> [The task]: Render the lines from the line with "Jump to first" to the line with "tap(395, 16)" as a numbered list, leaving out any blank lines.

> [The input]:
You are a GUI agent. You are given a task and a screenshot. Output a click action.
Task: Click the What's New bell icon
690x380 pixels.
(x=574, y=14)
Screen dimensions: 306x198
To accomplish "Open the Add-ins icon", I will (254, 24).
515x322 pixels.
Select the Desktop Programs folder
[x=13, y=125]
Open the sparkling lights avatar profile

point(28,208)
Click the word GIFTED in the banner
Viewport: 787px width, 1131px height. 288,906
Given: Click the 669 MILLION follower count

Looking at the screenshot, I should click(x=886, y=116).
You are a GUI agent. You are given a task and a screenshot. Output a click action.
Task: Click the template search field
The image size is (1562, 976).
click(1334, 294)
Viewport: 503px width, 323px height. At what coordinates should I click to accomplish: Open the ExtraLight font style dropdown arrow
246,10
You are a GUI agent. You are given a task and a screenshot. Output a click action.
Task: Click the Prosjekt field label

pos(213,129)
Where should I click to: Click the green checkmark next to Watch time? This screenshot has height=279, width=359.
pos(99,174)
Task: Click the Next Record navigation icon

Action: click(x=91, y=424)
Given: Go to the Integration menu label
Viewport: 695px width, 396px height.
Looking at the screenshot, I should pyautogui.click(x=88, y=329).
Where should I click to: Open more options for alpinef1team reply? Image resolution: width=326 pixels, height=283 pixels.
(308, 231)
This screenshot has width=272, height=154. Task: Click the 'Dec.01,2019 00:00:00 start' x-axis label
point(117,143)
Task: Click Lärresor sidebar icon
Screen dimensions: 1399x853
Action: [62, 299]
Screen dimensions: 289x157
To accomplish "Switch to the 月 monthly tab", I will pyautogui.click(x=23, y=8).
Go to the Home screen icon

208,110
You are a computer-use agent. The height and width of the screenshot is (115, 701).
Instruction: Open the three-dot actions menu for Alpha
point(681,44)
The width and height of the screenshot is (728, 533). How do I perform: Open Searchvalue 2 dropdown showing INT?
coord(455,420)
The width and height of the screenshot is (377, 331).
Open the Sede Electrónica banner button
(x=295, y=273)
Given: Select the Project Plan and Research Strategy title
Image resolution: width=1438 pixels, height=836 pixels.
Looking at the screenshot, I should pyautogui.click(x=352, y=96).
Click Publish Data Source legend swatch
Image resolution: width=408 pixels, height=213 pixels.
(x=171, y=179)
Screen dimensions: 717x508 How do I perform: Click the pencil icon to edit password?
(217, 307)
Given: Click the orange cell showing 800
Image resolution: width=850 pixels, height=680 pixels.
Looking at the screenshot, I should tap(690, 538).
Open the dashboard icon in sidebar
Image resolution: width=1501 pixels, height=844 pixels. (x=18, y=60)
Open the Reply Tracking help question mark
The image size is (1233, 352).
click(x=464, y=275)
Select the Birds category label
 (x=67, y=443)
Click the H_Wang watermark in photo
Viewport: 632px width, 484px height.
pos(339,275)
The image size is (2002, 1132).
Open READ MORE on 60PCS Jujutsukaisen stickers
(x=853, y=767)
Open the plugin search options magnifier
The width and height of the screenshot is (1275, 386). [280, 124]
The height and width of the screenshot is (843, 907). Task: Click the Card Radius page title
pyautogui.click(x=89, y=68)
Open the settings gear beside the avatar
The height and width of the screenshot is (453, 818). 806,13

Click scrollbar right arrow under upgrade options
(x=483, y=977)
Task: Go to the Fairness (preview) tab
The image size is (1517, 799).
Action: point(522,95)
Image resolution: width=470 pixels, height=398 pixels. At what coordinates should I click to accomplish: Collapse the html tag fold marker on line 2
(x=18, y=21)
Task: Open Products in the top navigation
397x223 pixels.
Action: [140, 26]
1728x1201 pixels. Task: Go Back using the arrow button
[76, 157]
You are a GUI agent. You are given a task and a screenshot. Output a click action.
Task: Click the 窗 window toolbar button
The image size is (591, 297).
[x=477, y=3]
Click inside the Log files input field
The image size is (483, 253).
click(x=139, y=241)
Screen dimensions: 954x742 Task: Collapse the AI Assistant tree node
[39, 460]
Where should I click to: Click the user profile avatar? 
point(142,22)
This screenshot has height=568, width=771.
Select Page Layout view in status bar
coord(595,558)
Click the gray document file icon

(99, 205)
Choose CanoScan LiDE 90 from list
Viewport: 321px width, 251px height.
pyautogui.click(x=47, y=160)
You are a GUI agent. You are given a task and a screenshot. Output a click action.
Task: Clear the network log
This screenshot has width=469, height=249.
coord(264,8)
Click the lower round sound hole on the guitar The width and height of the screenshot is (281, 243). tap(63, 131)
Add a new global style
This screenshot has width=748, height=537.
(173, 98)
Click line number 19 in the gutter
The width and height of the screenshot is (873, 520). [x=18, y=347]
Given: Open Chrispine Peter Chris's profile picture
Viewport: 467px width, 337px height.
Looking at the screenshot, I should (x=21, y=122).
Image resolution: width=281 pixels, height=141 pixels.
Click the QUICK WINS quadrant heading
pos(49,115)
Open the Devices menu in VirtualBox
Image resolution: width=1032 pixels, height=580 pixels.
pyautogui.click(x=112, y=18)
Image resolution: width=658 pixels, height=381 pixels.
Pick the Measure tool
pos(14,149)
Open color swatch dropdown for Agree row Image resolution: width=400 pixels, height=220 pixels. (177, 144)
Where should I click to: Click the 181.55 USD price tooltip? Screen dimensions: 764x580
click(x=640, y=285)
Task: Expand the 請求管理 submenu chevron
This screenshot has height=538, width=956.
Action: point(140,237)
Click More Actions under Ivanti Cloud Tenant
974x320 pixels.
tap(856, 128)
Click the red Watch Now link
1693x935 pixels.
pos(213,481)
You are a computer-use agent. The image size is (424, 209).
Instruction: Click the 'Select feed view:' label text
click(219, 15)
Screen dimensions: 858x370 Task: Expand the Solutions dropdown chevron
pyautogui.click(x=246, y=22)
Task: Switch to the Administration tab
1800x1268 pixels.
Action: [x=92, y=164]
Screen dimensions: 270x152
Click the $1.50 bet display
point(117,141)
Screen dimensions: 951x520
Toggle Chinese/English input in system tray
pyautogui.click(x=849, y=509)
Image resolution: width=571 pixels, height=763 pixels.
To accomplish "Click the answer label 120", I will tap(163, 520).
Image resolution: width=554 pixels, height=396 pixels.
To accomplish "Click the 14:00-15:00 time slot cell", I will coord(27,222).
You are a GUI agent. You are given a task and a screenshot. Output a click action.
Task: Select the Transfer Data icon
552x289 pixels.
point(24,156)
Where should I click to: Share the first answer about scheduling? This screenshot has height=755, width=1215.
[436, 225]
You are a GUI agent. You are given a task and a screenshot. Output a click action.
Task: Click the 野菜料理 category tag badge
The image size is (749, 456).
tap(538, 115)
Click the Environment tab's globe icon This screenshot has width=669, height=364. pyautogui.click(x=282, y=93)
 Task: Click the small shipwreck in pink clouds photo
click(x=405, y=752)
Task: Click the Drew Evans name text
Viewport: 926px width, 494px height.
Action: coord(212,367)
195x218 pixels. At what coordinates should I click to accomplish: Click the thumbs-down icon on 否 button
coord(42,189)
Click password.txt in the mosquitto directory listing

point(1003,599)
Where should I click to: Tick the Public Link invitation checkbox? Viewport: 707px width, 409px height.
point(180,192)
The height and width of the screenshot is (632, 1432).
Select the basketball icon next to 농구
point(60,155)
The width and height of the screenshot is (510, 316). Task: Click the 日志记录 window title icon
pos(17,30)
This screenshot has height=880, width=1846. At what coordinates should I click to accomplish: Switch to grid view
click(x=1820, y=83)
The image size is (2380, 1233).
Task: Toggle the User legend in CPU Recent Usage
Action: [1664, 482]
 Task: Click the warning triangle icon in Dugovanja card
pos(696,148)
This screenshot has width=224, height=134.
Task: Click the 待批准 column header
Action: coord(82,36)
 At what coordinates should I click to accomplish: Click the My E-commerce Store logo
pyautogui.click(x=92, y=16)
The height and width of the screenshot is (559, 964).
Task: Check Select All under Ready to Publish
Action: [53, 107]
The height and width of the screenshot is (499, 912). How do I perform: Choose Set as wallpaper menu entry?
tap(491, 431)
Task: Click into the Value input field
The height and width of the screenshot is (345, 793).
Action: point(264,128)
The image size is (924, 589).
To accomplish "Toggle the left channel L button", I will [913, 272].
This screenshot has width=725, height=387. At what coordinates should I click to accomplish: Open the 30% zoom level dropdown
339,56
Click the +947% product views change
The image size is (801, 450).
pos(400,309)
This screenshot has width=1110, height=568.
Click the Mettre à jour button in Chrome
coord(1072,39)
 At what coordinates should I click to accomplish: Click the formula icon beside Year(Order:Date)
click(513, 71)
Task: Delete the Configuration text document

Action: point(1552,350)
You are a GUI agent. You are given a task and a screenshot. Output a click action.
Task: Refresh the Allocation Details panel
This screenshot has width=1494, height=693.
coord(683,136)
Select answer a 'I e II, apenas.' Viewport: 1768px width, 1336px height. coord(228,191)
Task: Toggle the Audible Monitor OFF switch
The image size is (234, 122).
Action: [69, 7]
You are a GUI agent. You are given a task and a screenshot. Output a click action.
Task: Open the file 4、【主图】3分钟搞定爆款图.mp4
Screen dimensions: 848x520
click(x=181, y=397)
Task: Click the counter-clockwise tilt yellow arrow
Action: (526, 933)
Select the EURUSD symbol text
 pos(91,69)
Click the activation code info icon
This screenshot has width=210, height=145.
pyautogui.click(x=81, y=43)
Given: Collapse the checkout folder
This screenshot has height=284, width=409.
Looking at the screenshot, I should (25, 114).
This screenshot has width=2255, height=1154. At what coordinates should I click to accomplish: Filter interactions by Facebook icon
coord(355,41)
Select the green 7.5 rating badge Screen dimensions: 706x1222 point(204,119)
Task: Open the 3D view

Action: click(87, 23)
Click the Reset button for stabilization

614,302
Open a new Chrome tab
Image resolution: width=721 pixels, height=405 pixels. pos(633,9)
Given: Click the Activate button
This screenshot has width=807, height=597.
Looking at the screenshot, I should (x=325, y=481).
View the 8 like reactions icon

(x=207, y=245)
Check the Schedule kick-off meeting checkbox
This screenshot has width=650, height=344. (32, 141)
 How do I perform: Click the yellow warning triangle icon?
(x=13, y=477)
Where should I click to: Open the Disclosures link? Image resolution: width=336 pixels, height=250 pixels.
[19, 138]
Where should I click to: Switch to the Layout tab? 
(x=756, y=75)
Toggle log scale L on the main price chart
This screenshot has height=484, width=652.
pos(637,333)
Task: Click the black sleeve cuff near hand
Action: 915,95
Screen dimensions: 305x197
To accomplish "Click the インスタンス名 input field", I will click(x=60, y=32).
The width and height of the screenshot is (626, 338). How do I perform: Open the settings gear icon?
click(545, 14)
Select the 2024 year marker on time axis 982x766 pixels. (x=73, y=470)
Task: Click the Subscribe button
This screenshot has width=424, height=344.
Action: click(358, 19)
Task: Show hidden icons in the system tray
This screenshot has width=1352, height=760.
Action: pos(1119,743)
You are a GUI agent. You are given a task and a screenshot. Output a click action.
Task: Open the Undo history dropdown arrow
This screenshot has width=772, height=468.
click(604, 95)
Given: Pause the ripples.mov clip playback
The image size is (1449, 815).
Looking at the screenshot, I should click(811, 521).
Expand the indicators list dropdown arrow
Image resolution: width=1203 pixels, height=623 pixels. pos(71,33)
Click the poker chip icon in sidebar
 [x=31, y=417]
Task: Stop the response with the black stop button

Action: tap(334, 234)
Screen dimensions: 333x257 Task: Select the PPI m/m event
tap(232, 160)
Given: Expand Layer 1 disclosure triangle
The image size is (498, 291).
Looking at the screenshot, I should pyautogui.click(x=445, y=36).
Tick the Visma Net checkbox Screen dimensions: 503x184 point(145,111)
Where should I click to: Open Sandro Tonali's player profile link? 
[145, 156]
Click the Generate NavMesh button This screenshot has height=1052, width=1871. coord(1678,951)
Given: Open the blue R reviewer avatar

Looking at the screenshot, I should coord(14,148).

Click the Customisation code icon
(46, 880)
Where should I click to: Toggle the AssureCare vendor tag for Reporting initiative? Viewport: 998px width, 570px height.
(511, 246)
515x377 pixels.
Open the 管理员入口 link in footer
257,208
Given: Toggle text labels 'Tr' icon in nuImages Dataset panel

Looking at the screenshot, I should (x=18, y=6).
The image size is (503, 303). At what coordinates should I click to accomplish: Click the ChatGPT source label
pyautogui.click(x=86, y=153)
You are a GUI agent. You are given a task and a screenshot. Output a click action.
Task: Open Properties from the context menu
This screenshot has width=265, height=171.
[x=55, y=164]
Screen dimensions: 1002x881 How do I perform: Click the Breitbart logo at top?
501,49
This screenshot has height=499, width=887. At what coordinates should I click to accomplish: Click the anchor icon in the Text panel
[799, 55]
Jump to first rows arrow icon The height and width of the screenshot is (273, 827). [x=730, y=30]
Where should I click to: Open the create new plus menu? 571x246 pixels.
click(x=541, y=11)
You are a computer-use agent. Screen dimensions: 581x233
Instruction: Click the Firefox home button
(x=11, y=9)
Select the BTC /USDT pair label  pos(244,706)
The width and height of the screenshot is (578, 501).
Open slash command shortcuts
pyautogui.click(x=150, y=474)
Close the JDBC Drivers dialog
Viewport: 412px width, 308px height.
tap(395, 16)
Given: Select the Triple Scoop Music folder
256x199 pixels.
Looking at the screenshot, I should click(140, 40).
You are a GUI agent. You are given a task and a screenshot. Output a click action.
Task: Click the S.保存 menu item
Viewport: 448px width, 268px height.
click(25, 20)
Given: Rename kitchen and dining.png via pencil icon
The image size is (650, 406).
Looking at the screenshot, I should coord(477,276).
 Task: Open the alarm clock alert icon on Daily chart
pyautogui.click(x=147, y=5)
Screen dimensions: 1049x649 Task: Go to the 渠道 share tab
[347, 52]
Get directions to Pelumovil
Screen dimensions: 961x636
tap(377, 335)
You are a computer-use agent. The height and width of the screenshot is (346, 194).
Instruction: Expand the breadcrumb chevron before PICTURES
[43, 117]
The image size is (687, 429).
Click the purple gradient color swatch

> [Answer to the problem]:
1. Jump to first rows arrow icon The height and width of the screenshot is (273, 827). [x=730, y=30]
2. Where should I click to: Open the create new plus menu? 571x246 pixels.
3. click(x=541, y=11)
4. You are a computer-use agent. Screen dimensions: 581x233
5. Instruction: Click the Firefox home button
6. (x=11, y=9)
7. Select the BTC /USDT pair label  pos(244,706)
8. The width and height of the screenshot is (578, 501).
9. Open slash command shortcuts
10. pyautogui.click(x=150, y=474)
11. Close the JDBC Drivers dialog
12. Viewport: 412px width, 308px height.
13. tap(395, 16)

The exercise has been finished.